Natürlich verliebt sich Tarn in Caz (die Namen des Cora-Universums wären einen Artikel für sich wert). Sie verlässt ihn zwar kurz vor der Hochzeit, gibt jedoch keine Information über die bevorstehende Trauung an die Presse weiter, um Caz nicht öffentlich zu demütigen. Dies allerdings erledigt ihre Mitbewohnerin, die ebenso wie Tarn von Cazs früherem miesen Verhalten überzeugt ist. Erst zu diesem späten Zeitpunkt muss Tarn dann erkennen, dass ihre "Schwester" krankhaft davon überzeugt war, dass Caz in sie verliebt sei, wegen Stalkings auffiel, Drogenprobleme hatte und schließlich versuchte, sich der Verfolgung wegen der Drogendelikte durch einen Krankenhausaufenthalt zu entziehen, was allerdings durch die Überdosis der Medikamente in der Psychiatrie endete.

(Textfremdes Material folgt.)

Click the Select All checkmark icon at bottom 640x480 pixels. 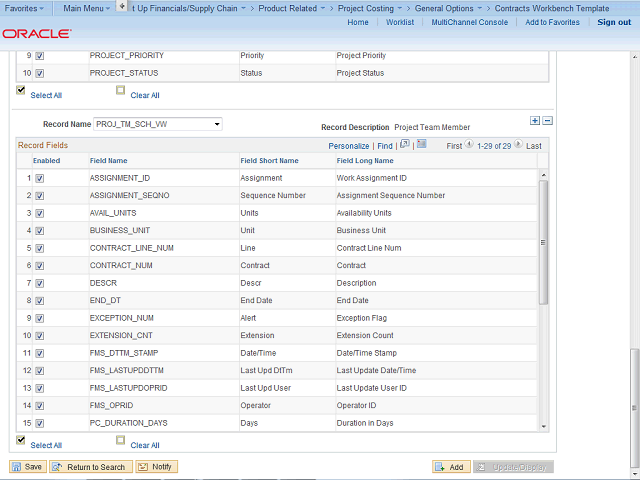coord(21,440)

Die Liebesgeschichte zwischen ihr und Caz war insofern eine komplette Wahnvorstellung und Lüge, die von Tarn jedoch bereitwillig akzeptiert wurde und ausreichte, um von ihrer Seite aus einen hasserfüllten Racheplan in Gang zu setzen, ohne in irgendeiner Form einmal den Wahrheitsgehalt der Anschuldigungen Evies zu prüfen.

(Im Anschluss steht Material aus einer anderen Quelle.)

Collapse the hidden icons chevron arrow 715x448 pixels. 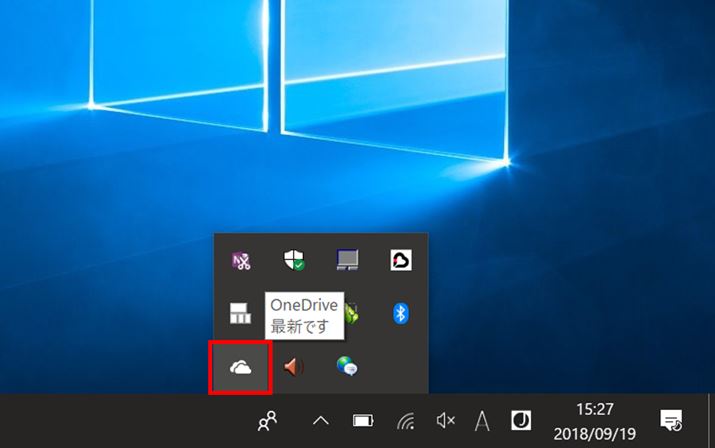321,421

Beim Gespräch mit dem Professor, der Evie behandelt, wird Tarn bewusst, was sie getan hat, wie sie bereitwillig alles glaubte, was ihr Evie erzählte und wie schnell sie bereit war, dafür ein Leben zwar nicht zu vernichten, aber nachhaltig zu beschädigen:

Ich habe in bestem Glauben gehandelt - und weil Evie mich angefleht hat, ihr zu helfen. Sie wollte, dass er bestraft wird. Sie brauchte es. Und ich habe zugestimmt, weil ich dachte, es würde ihr helfen, wieder gesund zu werden.

So verteidigt sie ihr Handeln bis der Professor sie über die Tatsachen aufklärt und damit ihr Kartenhaus zum Einsturz bringt.

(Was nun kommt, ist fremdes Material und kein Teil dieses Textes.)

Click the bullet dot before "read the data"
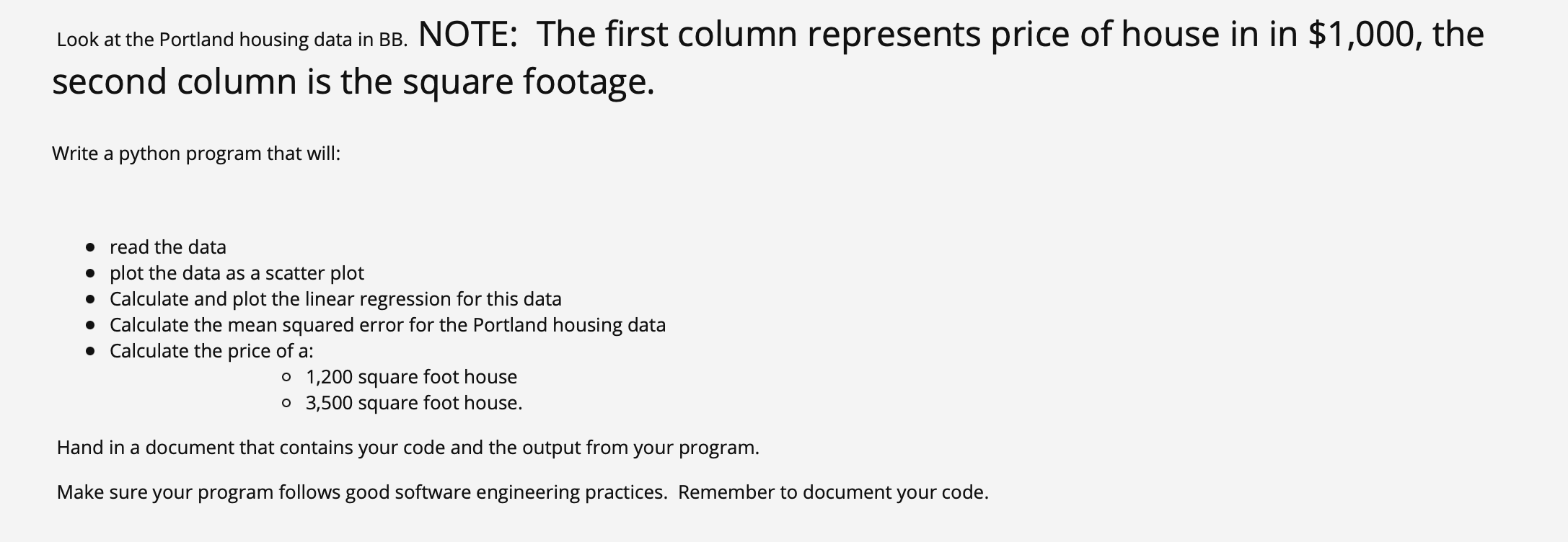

Natürlich sind diese Aspekte auch der Dramaturgie geschuldet: Ein Kitschroman mit rein rational und direkt agierenden Personen würde ja zur Kurzgeschichte mutieren. Dennoch ist es interessant zu betrachten, welche Entwicklung die Frauenfiguren in letzter Zeit machen. Vom in jeder Hinsicht armen Lämmchen, der üblichen "Maid in Nöten" und den sich aufopfernden Aschenputteln bis hin zu den jetzigen Frauenfiguren war es ein langer Weg, an dessen bisherigem Ende ambivalente Personen stehen, die immer weniger den Schubladenfiguren entsprechen, die bisher vorherrschten. Zwar bietet Cora auch weiterhin jede Menge Stereotypen, doch die Zeit macht auch vor Kitschromanen nicht Halt. Selten wurde jedenfalls so schonungslos die selbstgerechte und hasserfüllte Seite der in Kitschromanen agierenden Frauen, die sich stets im Recht wähnen, in den Vordergrund gestellt. Die Unschuldslämmer werden geschlachtet.